In his latest encyclical (reported by the NY Daily News this week), the current Holy Father assures us that animals do have souls, and that they are all (at least the ones who have any contact with humans) going to heaven. Which is like the best thing the Catholics have done in 30 years.
what a beautiful tribute to a loved furry friend. i’m so sorry. they are never here long enough…but they sure make life good while they are.
I am so sorry to hear this. Reading your blog, the feelings I experienced when I’ve had to do the same washed over me. The emergency vet on belmont is where we lost Venus, too. No matter how old they are, it’s never long enough. Please tell Ruth for us that we will miss Zoe, too. And if you think it would help at all, you can introduce us and we’ll stop by so Izzy and Lulu can visit with her. There’s no way to fill a hole in your heart left by a pet’s passing, but from experience, dogs are pretty good at understanding that pain when people are going through it. And I’m sure the girls would be happy to oblige with some four-legged affection.
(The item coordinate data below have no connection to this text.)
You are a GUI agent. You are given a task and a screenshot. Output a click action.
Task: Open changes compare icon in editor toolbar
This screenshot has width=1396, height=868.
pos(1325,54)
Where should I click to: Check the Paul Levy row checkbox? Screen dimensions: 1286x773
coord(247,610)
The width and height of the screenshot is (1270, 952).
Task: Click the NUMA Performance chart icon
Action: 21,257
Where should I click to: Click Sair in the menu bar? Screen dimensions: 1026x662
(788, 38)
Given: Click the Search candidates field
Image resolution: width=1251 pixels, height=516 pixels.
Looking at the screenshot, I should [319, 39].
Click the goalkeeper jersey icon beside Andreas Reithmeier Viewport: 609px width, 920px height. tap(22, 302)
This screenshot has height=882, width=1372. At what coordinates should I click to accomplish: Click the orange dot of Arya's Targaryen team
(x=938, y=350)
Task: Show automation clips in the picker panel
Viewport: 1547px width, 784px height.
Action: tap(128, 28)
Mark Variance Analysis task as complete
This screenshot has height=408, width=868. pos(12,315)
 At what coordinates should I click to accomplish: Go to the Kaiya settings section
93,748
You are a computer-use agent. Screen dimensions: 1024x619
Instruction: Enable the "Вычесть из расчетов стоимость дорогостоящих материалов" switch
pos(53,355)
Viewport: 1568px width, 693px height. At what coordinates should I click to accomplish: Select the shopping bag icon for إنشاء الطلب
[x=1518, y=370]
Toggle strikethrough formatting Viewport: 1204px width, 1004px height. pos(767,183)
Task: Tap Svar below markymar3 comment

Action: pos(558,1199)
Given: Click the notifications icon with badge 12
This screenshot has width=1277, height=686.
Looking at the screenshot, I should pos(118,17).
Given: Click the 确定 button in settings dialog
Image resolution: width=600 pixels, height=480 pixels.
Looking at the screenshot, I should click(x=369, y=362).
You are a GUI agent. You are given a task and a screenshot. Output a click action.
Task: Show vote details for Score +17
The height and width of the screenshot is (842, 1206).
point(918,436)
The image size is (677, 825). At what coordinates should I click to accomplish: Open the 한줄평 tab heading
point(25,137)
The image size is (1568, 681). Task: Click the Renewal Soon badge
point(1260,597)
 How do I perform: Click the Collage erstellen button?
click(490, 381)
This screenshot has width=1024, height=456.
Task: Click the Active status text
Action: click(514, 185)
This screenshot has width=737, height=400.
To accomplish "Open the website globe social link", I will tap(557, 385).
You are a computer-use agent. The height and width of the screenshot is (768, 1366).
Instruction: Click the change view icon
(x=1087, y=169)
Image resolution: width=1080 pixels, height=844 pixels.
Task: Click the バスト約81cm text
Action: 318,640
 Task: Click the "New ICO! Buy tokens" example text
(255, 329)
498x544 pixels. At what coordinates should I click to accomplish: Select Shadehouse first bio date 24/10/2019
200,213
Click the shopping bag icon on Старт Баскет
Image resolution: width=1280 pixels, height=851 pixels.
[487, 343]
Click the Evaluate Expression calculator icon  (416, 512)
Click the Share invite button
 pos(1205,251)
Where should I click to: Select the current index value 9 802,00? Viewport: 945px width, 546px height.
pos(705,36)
Sweet, delicate Venus. And thank you, I will tell Ruth. She will appreciate that. She said something this morning when I asked how she was doing: “It will get worse, and then it will get better.”
It’s a terrible thing that dogs have evolved to be man’s best friend, but haven’t evolved to have life spans that match ours. Wouldn’t it be lovely if we could go through life with one dog at our side from childhood to old age….but, then, would we even need other people?
I wish I had met Zoe.
Ha. I do wonder about that. But geez, by the time they’re fifty, I’d be thinking, Surely this one should be able to talk by now, or at least drive herself to the store. Right?